Le Web a fortement rebattu les cartes :

  • D’une part en élargissant les modes de recueil qualitatifs avec l’arrivée des bulletin boards, forums, communautés en ligne, éphémères ou non, etc.
  • D’autre part, en fournissant, au travers de l’expression spontanée des internautes sur les médias sociaux, un matériau totalement nouveau et inattendu.

Par ailleurs, la complexité du monde actuel, les évolutions sociétales récentes, les bouleversements liés à la digitalisation à marche forcée, l’ultra fragmentation des populations, etc. accentuent les limites des approches quantitatives : trop souvent les répondants se trouvent placés face à des choix bloquants, ne saisissent pas le sens réel des questionnements, voire se trouvent conduits à des interprétations erronées.

Prenez par exemple ces questionnaires souvent envoyés de manière systématique après un contact avec le SAV de certains distributeurs, assureurs et autres FAI : comment y répondre quand on n’est pas satisfait des procédures et solutions mises en place par la marque sans pour autant vouloir nuire au malheureux technicien avec qui on a échangé ?

Car bien souvent, clients et consommateurs aimeraient pouvoir nuancer leurs propos, préciser certains détails … voire carrément en développer d’autres, non évoqués, mais qu’ils jugent pertinents : impossible dans le cadre des méthodologies actuelles.

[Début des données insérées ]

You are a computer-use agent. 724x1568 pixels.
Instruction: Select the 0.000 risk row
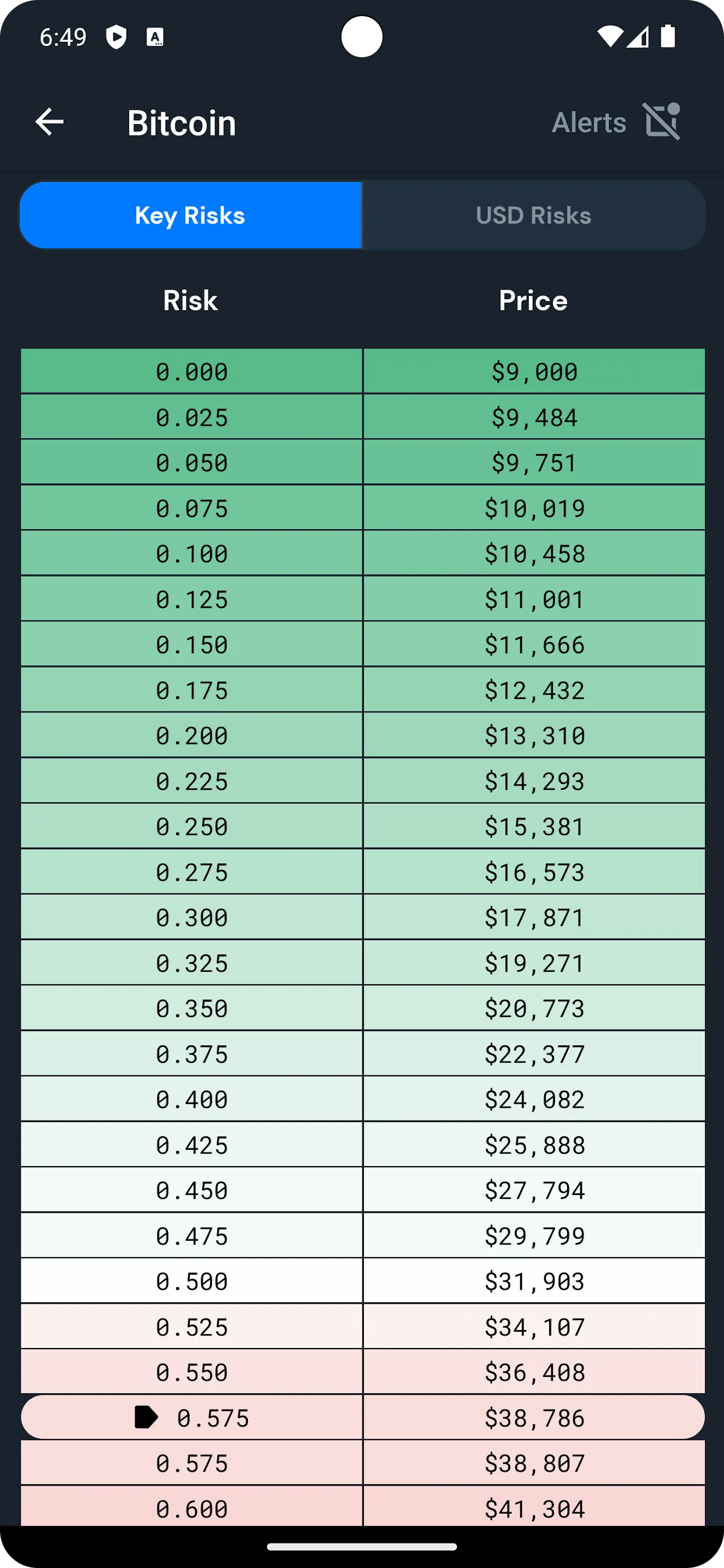[x=192, y=372]
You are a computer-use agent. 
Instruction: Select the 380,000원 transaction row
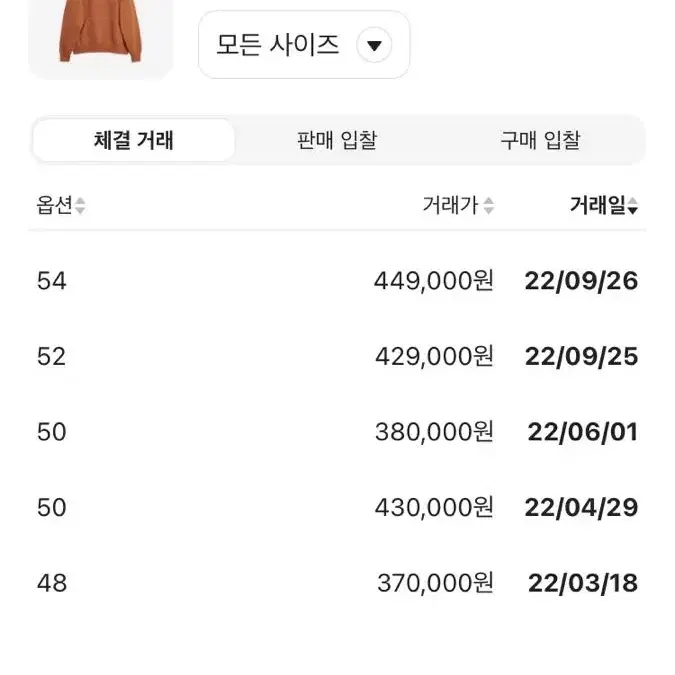pyautogui.click(x=337, y=432)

C’est pourquoi, grâce à l’IA et la sémantique, peuvent se développer des approches hybrides – qui pourraient se dénommer qualitatif lourd, quantitatif ouvert … peu importe ! – et qui permettraient à des citoyens, consommateurs ou utilisateurs en très grand nombre de s’exprimer sans contrainte – mais dans le cadre de thématiques précises, bien entendu.

Des approches permettant de quantifier des insights, des motivations, des opinions de manière nettement plus fine que la succession quali/quanti habituelle.

Pour résumer, l’utilisation de l’IA dans les études permet d’aller plus loin dans l’analyse car le champ d’investigation induit par la multiplication des questions ouvertes et de l’expression spontanée permet d’avoir un périmètre d’étude plus vaste et sans doute plus fin, contribuant ainsi à une meilleure connaissance client, consommateurs ou utilisateurs.